Retype all of the entries precisely.

==== Data supplied

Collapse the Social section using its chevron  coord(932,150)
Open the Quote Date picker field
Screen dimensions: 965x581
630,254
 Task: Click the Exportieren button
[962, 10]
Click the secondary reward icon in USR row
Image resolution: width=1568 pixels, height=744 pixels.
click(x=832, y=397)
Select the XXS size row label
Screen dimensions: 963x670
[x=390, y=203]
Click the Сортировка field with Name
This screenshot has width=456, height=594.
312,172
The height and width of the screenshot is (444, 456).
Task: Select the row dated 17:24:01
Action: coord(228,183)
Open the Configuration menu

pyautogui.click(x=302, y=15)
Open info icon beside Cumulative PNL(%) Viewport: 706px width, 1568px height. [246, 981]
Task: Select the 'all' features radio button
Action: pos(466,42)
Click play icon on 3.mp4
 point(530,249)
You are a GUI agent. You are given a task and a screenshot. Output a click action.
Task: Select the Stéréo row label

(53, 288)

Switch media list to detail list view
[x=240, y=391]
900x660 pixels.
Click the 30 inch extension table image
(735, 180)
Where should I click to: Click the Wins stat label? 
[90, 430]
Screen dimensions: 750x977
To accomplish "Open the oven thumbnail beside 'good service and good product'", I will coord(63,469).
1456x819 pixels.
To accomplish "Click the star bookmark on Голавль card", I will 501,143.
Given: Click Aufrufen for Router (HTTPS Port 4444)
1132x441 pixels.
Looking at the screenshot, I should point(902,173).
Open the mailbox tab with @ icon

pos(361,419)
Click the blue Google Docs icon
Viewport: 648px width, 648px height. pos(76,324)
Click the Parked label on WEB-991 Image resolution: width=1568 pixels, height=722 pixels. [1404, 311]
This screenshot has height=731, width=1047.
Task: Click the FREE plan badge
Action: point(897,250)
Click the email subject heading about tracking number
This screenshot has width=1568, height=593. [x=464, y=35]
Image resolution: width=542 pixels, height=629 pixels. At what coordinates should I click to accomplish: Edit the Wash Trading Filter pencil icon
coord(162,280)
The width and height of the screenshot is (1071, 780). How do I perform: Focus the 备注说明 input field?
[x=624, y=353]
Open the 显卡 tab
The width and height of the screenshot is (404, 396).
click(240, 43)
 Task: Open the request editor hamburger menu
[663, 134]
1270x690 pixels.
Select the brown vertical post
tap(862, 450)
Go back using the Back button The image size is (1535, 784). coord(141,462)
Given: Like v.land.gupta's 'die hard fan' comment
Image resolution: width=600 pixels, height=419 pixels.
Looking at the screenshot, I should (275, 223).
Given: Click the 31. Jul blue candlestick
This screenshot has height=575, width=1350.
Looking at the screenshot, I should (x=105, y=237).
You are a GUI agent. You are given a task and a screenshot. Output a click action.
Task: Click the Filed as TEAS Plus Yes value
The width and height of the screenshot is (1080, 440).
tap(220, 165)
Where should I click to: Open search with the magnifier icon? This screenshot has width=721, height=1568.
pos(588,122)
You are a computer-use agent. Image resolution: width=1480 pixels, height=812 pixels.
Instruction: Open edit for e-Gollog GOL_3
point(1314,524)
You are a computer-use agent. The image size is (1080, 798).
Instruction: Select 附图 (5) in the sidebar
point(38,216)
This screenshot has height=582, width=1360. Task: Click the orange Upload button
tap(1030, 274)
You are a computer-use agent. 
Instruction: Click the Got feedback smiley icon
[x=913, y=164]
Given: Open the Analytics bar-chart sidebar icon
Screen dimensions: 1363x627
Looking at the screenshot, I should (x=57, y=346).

========

*Response for this exercise*.
Collapse the Social section using its chevron  coord(932,150)
Open the Quote Date picker field
Screen dimensions: 965x581
630,254
 Task: Click the Exportieren button
[962, 10]
Click the secondary reward icon in USR row
Image resolution: width=1568 pixels, height=744 pixels.
click(x=832, y=397)
Select the XXS size row label
Screen dimensions: 963x670
[x=390, y=203]
Click the Сортировка field with Name
This screenshot has width=456, height=594.
312,172
The height and width of the screenshot is (444, 456).
Task: Select the row dated 17:24:01
Action: coord(228,183)
Open the Configuration menu

pyautogui.click(x=302, y=15)
Open info icon beside Cumulative PNL(%) Viewport: 706px width, 1568px height. [246, 981]
Task: Select the 'all' features radio button
Action: pos(466,42)
Click play icon on 3.mp4
 point(530,249)
You are a GUI agent. You are given a task and a screenshot. Output a click action.
Task: Select the Stéréo row label

(53, 288)

Switch media list to detail list view
[x=240, y=391]
900x660 pixels.
Click the 30 inch extension table image
(735, 180)
Where should I click to: Click the Wins stat label? 
[90, 430]
Screen dimensions: 750x977
To accomplish "Open the oven thumbnail beside 'good service and good product'", I will coord(63,469).
1456x819 pixels.
To accomplish "Click the star bookmark on Голавль card", I will 501,143.
Given: Click Aufrufen for Router (HTTPS Port 4444)
1132x441 pixels.
Looking at the screenshot, I should point(902,173).
Open the mailbox tab with @ icon

pos(361,419)
Click the blue Google Docs icon
Viewport: 648px width, 648px height. pos(76,324)
Click the Parked label on WEB-991 Image resolution: width=1568 pixels, height=722 pixels. [1404, 311]
This screenshot has height=731, width=1047.
Task: Click the FREE plan badge
Action: point(897,250)
Click the email subject heading about tracking number
This screenshot has width=1568, height=593. [x=464, y=35]
Image resolution: width=542 pixels, height=629 pixels. At what coordinates should I click to accomplish: Edit the Wash Trading Filter pencil icon
coord(162,280)
The width and height of the screenshot is (1071, 780). How do I perform: Focus the 备注说明 input field?
[x=624, y=353]
Open the 显卡 tab
The width and height of the screenshot is (404, 396).
click(240, 43)
 Task: Open the request editor hamburger menu
[663, 134]
1270x690 pixels.
Select the brown vertical post
tap(862, 450)
Go back using the Back button The image size is (1535, 784). coord(141,462)
Given: Like v.land.gupta's 'die hard fan' comment
Image resolution: width=600 pixels, height=419 pixels.
Looking at the screenshot, I should (275, 223).
Given: Click the 31. Jul blue candlestick
This screenshot has height=575, width=1350.
Looking at the screenshot, I should (x=105, y=237).
You are a GUI agent. You are given a task and a screenshot. Output a click action.
Task: Click the Filed as TEAS Plus Yes value
The width and height of the screenshot is (1080, 440).
tap(220, 165)
Where should I click to: Open search with the magnifier icon? This screenshot has width=721, height=1568.
pos(588,122)
You are a computer-use agent. Image resolution: width=1480 pixels, height=812 pixels.
Instruction: Open edit for e-Gollog GOL_3
point(1314,524)
You are a computer-use agent. The image size is (1080, 798).
Instruction: Select 附图 (5) in the sidebar
point(38,216)
This screenshot has height=582, width=1360. Task: Click the orange Upload button
tap(1030, 274)
You are a computer-use agent. 
Instruction: Click the Got feedback smiley icon
[x=913, y=164]
Given: Open the Analytics bar-chart sidebar icon
Screen dimensions: 1363x627
Looking at the screenshot, I should (x=57, y=346).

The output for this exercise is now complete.